**Saved entries**
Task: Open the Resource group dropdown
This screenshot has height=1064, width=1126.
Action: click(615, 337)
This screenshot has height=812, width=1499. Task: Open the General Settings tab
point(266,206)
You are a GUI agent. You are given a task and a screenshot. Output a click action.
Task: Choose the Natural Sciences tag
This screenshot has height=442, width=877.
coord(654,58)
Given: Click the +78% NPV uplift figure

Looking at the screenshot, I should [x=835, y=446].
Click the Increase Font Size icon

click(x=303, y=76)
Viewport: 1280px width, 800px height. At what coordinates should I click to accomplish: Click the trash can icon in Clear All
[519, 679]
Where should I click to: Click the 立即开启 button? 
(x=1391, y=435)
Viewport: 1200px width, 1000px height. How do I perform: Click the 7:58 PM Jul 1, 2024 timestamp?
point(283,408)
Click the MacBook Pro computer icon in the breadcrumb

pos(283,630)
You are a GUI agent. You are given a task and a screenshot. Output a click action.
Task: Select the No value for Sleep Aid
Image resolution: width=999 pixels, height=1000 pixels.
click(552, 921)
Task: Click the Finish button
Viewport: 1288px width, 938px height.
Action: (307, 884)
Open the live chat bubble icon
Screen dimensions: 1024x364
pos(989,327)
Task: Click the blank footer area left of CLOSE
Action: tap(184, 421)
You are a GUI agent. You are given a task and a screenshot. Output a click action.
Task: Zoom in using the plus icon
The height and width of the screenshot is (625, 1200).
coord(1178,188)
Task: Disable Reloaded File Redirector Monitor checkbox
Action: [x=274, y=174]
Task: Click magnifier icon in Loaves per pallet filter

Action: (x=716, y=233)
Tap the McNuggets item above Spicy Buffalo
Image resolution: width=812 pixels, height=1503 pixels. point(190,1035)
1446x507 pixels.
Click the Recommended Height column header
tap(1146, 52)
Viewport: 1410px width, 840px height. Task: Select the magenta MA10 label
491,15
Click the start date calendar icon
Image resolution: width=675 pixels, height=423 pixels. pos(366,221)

**Your task**
Starting at the line above that contains "Click the Increase Font Size icon", write out each line exactly until the line that contains "Task: Click the Finish button" has been written, and stop there.

**Task output**
Click the Increase Font Size icon

click(x=303, y=76)
Viewport: 1280px width, 800px height. At what coordinates should I click to accomplish: Click the trash can icon in Clear All
[519, 679]
Where should I click to: Click the 立即开启 button? 
(x=1391, y=435)
Viewport: 1200px width, 1000px height. How do I perform: Click the 7:58 PM Jul 1, 2024 timestamp?
point(283,408)
Click the MacBook Pro computer icon in the breadcrumb

pos(283,630)
You are a GUI agent. You are given a task and a screenshot. Output a click action.
Task: Select the No value for Sleep Aid
Image resolution: width=999 pixels, height=1000 pixels.
click(552, 921)
Task: Click the Finish button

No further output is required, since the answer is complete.